Ich weiss nur nicht, ob TV so in der Form als synchrones Massenmedium überhaupt noch lange existier. Aber für mich ist TV nicht «nur» SRG, sondern für mich ist TV ‘ich sitze da und lass mich berieseln.’ Da gibt es inzwischen eine ganze Menge Streaming-Plattformen, auf denen Werbung hervorragend funktioniert.

Wie hilft euch nun eine Plattform wie Decentriq bei eurer Geschäftstätigkeit?

Worauf wir als Goldbach hinarbeiten ist, dass wir als Anbieter sagen: «Das ist jetzt eine Lösung, die wir für euch aufgebaut haben, liebe Werbetreibende, wir machen es euch einfach, diese zu benutzen. Wenn ihr unser Inventar buchen möchtet, dann benutzt doch diese Lösung, es funktioniert ganz einfach und ist von uns dreifach durchgetestet in Bezug auf Privacy.» Ob wir damit Erfolg haben werden, und ob das der Markt so akzeptiert, das muss die Zeit zeigen.

Neue Lösungen müssen her

Was Jochen Wittes und auch Juan Barons Aussagen sehr schön aufzeigen ist, dass es im Marketing – gerade im Online-Marketing – neue Lösungen braucht. Einige Brands verändern ihre Strategie und setzen mehr auf beispielsweise E-Mail-Marketing und organisches Social-Media-Marketing. Andere Unternehmen entdecken die Offline-Massnahmen für sich, sei dies OOH oder TV, um Kund:innen über verschiedene Kanäle zu erreichen.

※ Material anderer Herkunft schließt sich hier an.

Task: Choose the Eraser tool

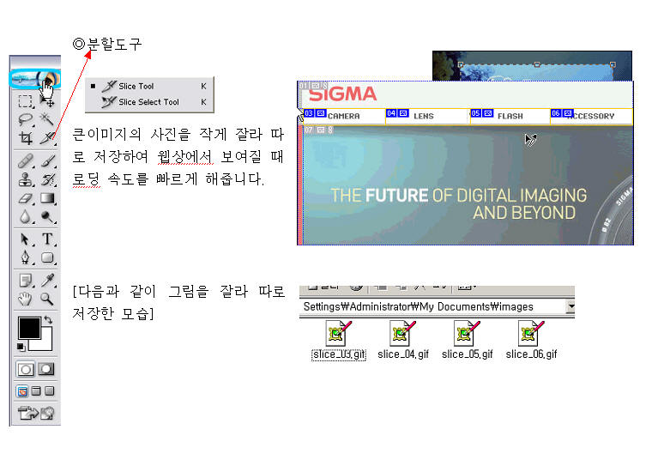Action: 26,199
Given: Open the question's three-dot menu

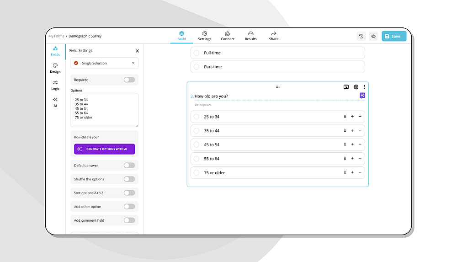Looking at the screenshot, I should click(364, 87).
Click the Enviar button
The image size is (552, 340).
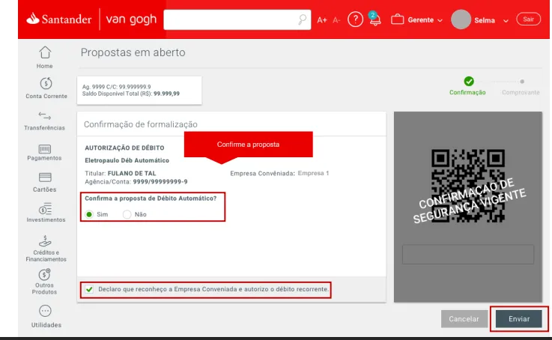click(519, 319)
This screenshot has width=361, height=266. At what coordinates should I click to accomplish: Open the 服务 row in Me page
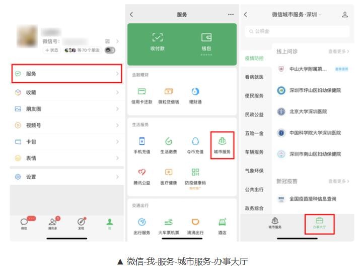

Klar ist, dass wir lernen müssen, Marketing und Datenschutz zu vereinen. Die Third Party Cookies werden verschwinden und Marketer:innen müssen ihre gelernten Prozesse verändern, um weiterhin die potenziellen Kund:innen zu erreichen, die ihrer Zielgruppe entsprechen. Mit den Data Clean Rooms haben einige Unternehmen einen Weg für sich entdeckt, dies auch in Zukunft umzusetzen.